Researchers injected different doses of DIM into irradiated rats and mice. It is not clear how the doses of DIM used in the study relate to the amount of cabbage a human would have to eat to receive a comparable dosage.
If DIM proved effective against radiation damage in humans, it is likely it would be developed as a medicine.
What kind of research was this?
This was a laboratory study using rats and mice. Its aim was to test whether DIM could protect against the effects of exposure to radiation.
The authors point out that a diet rich in cruciferous vegetables such as cabbage, broccoli and cauliflower is linked to a reduced risk of several human cancers. They say that DIM is already being investigated for its potential to prevent cancer.
What did the research involve?
The researchers conducted a series of experiments in irradiated rats and mice, some of which were injected with DIM and some of which were left untreated.
The researchers used different doses of radiation and various doses of DIM, either before and up to 24 hours after radiation.
The rats were treated with a daily injection of DIM for two weeks. Most injections were into the abdomen, but a further experiment tried injections given just under the skin.
Researchers also implanted human breast cancer cells into mice and irradiated them, with or without DIM injection.
What were the basic results?
The researchers found that rats given the multiple doses of DIM survived longer than untreated rats. This was true whether the treatment started before or up to 24 hours after radiation.
In one experiment, while control animals had died by day 10, up to 60% of treated rats survived 30 days, with the higher doses of DIM resulting in longer survival times.
They also found that about half the rats survived 30 days if a far lower dose of DIM was given before exposure to radiation.
Injecting DIM under the skin appeared to be less effective at protecting the rats against the effects of radiation, with fewer surviving to 30 days.

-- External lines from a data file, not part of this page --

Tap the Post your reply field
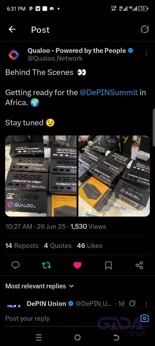This screenshot has height=346, width=155. [x=71, y=318]

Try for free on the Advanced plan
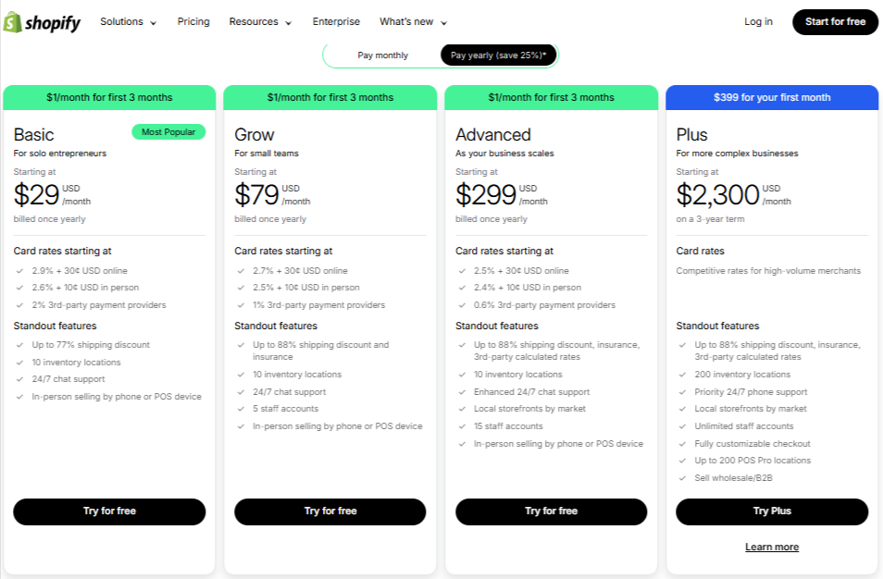pos(551,511)
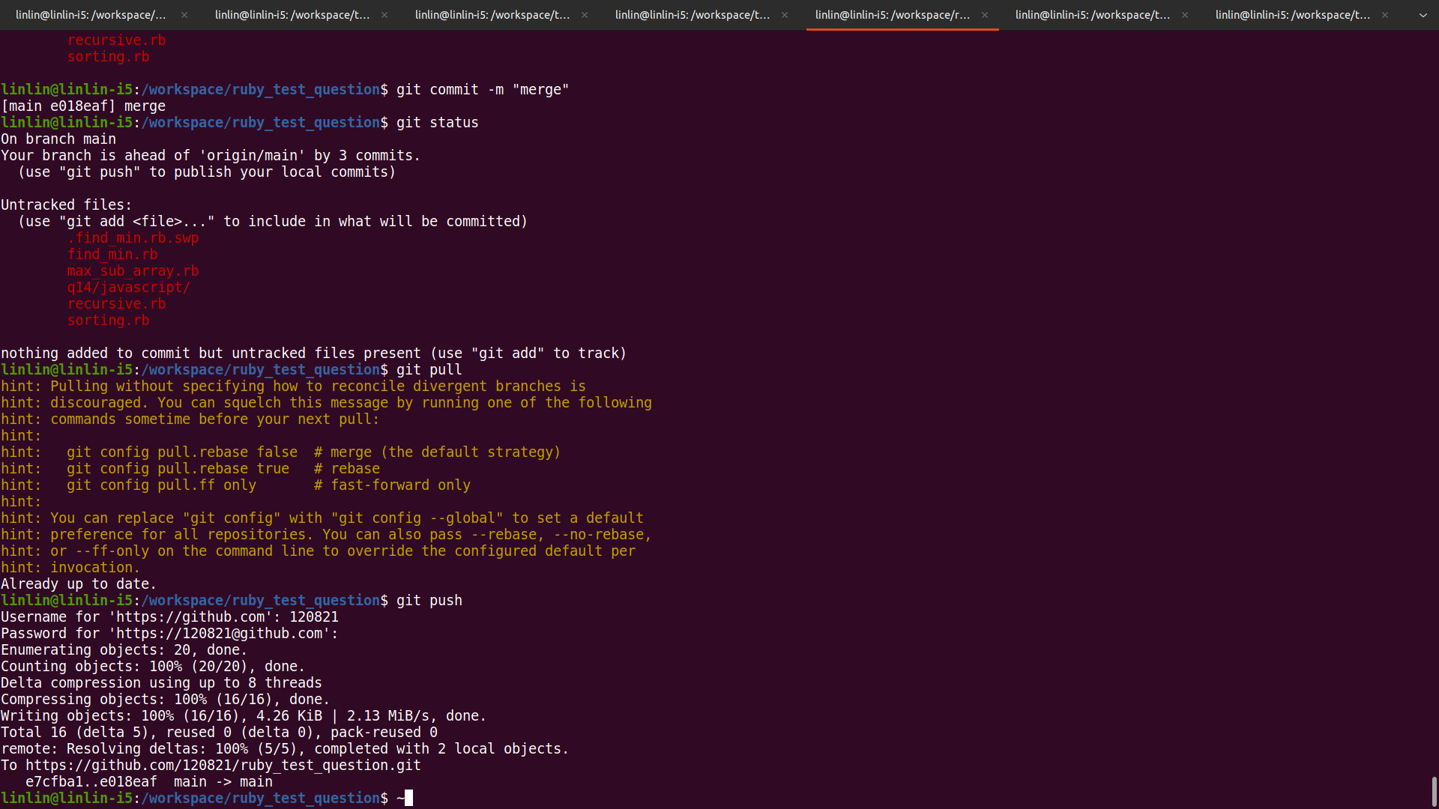
Task: Click the max_sub_array.rb untracked file name
Action: 133,271
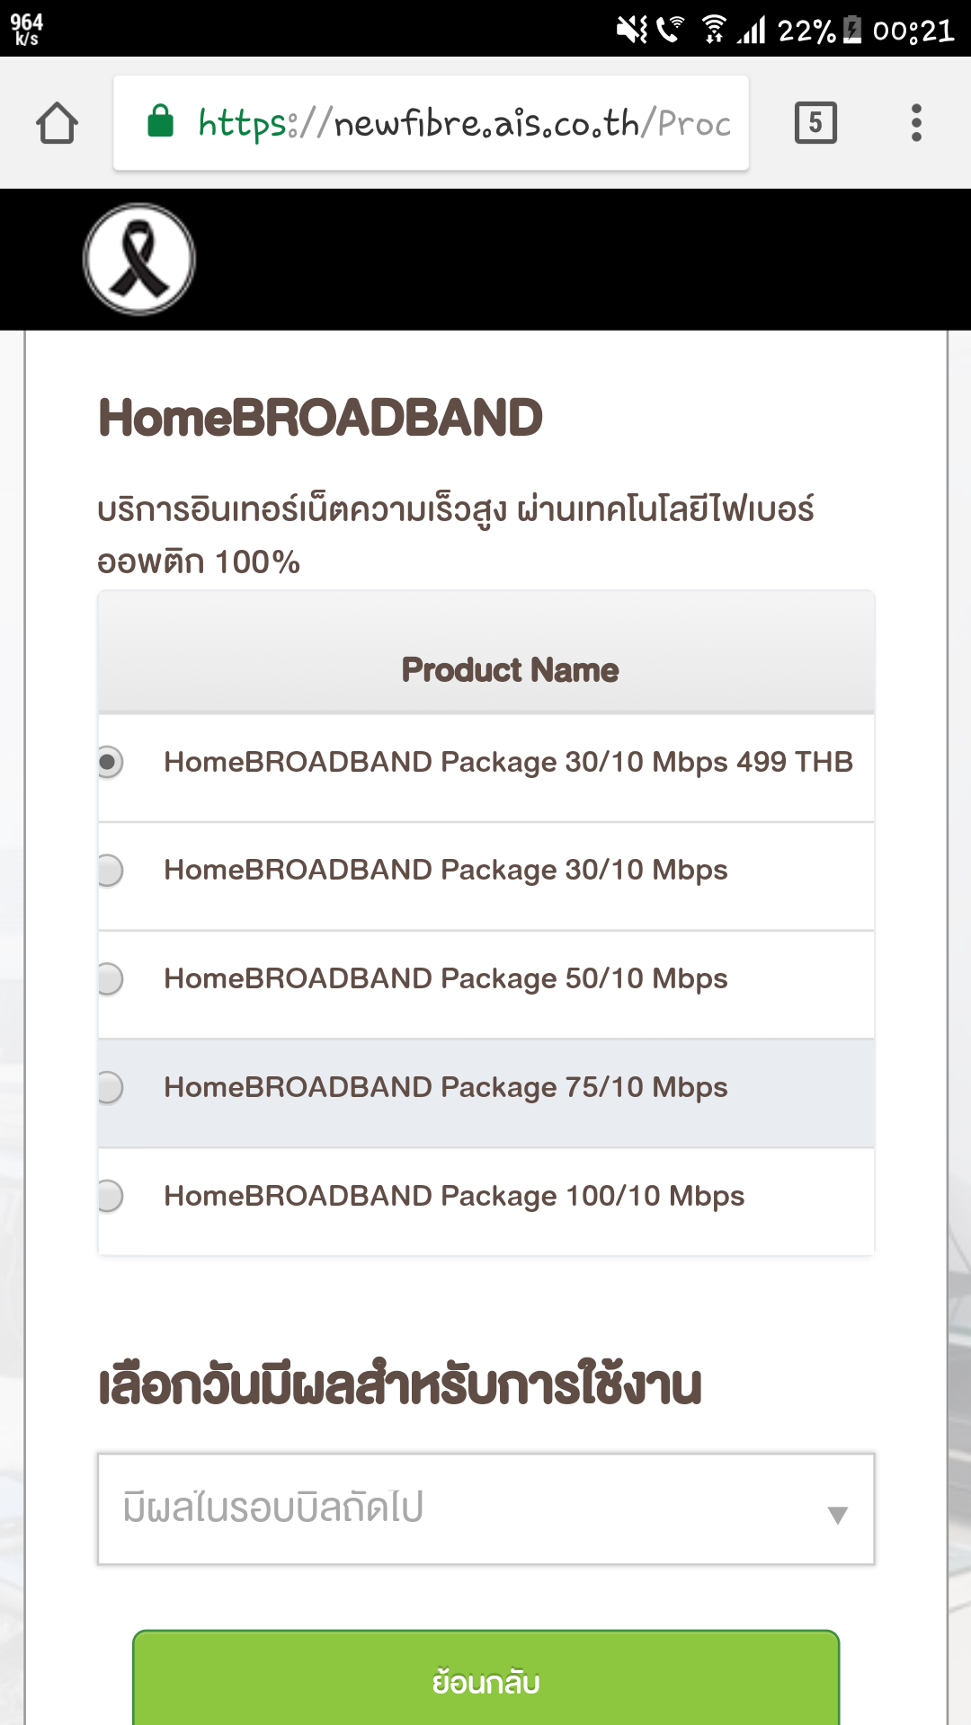Open the effective date dropdown
The image size is (971, 1725).
coord(486,1508)
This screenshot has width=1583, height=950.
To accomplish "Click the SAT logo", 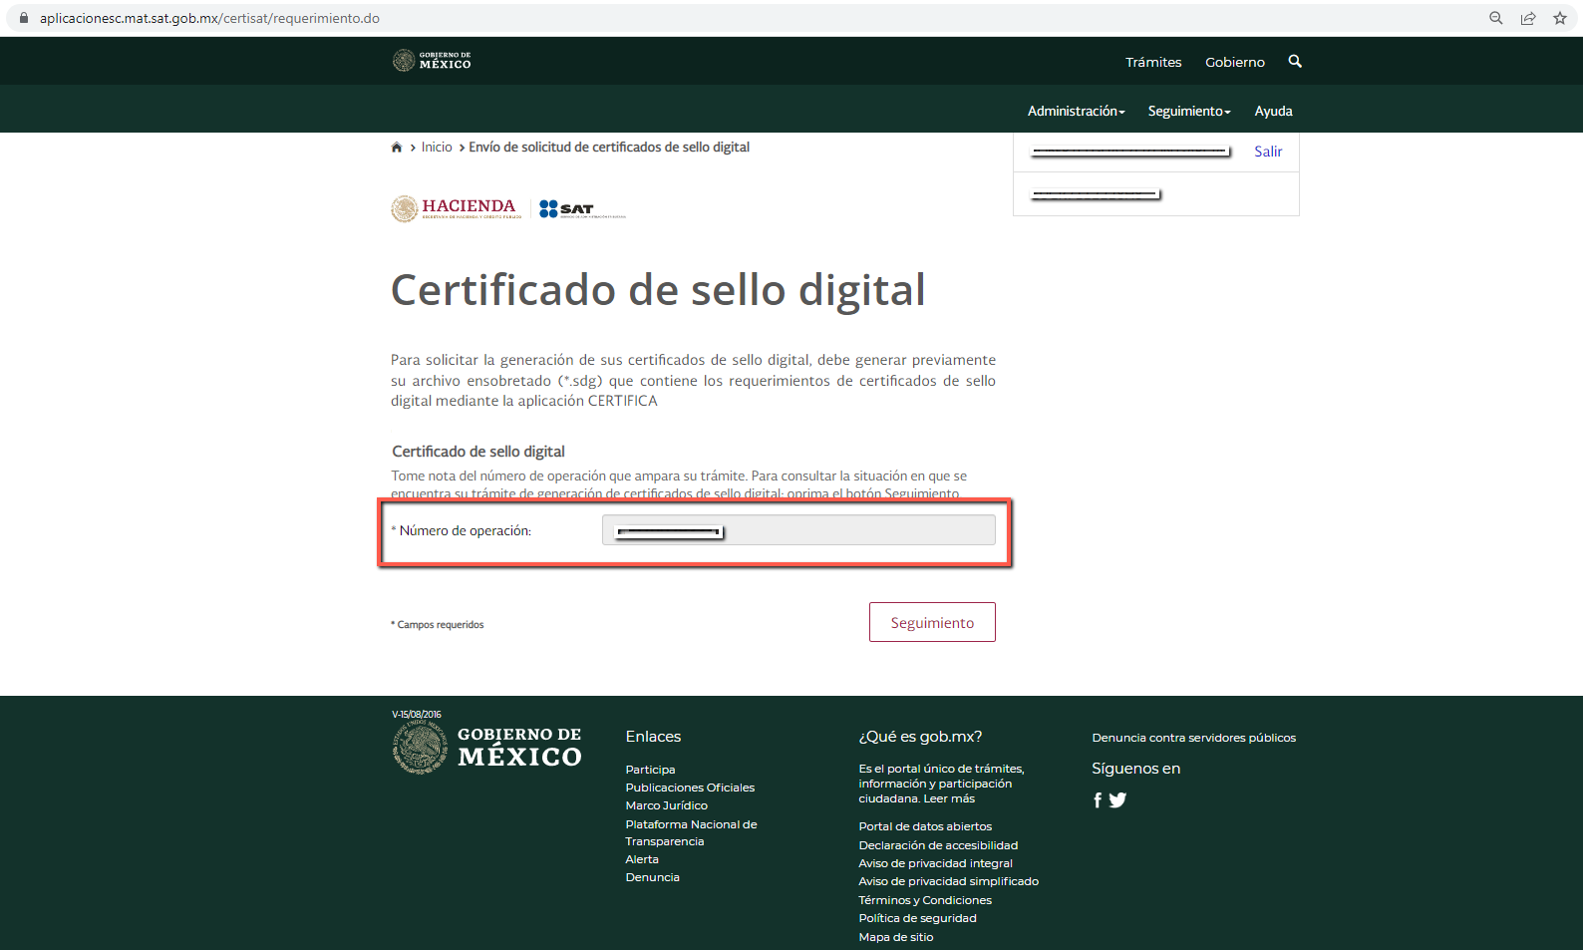I will click(581, 209).
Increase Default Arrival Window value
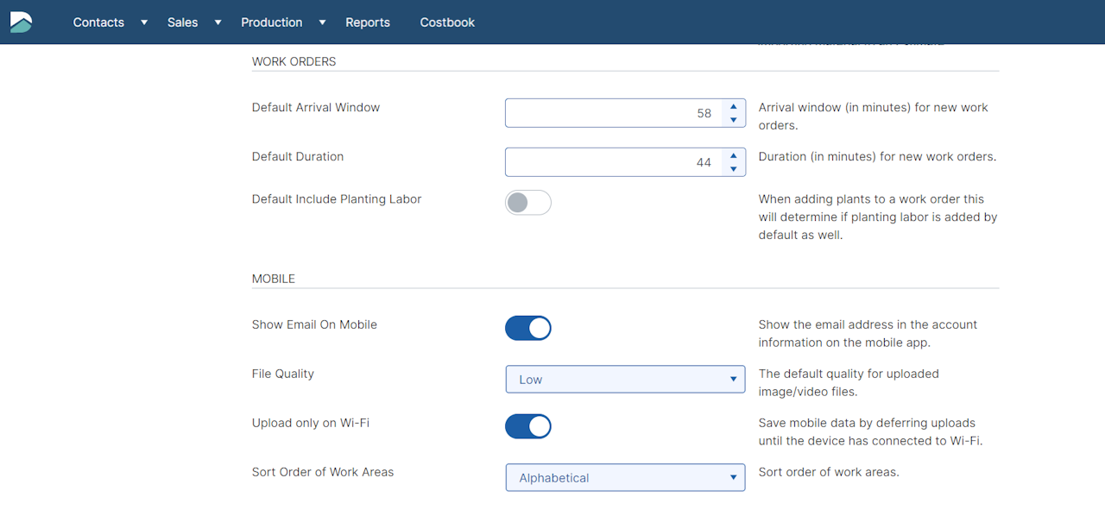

In the mice implanted with human breast cancer cells, giving DIM did not affect the growth of the tumours, whether they were irradiated or left untreated.
How did the researchers interpret the results?
The researchers say that DIM appeared to work by stimulating repair of the DNA damage caused by radiation and stopping the cell "suicide" that occurs after radiation.
They suggest that DIM could be used by doctors either to reduce radiation sickness in people accidentally exposed to radiation, such as the accident that occurred at the nuclear reactor in Chernobyl, or to prevent or reduce the damage to normal tissue caused by radiotherapy.
The researchers also point out that it is particularly useful that DIM has the ability to protect when given 24 hours after radiation exposure, as access to treatment may be delayed in an accident. They say DIM can be given to humans safely without side effects.
This early stage rodent study suggests that DIM might be useful in protecting against the effects of radiation, whether exposure occurs accidentally or during medical treatment. However, the experiment was performed in rats and mice and it is uncertain whether similar effects could be achieved in humans.
It would be ethically impossible to irradiate humans so the effects of DIM could be tested, although research could be undertaken in patients undergoing radiotherapy for cancer. Far more research is required before DIM could be considered an effective agent against the effects of radiation.
If you have been recommended a course of radiotherapy, bear in mind that while the side effects can be unpleasant, in most cases they will pass once the treatment comes to an end. Thanks to advances in techniques and safety, long-term side effects are now rare.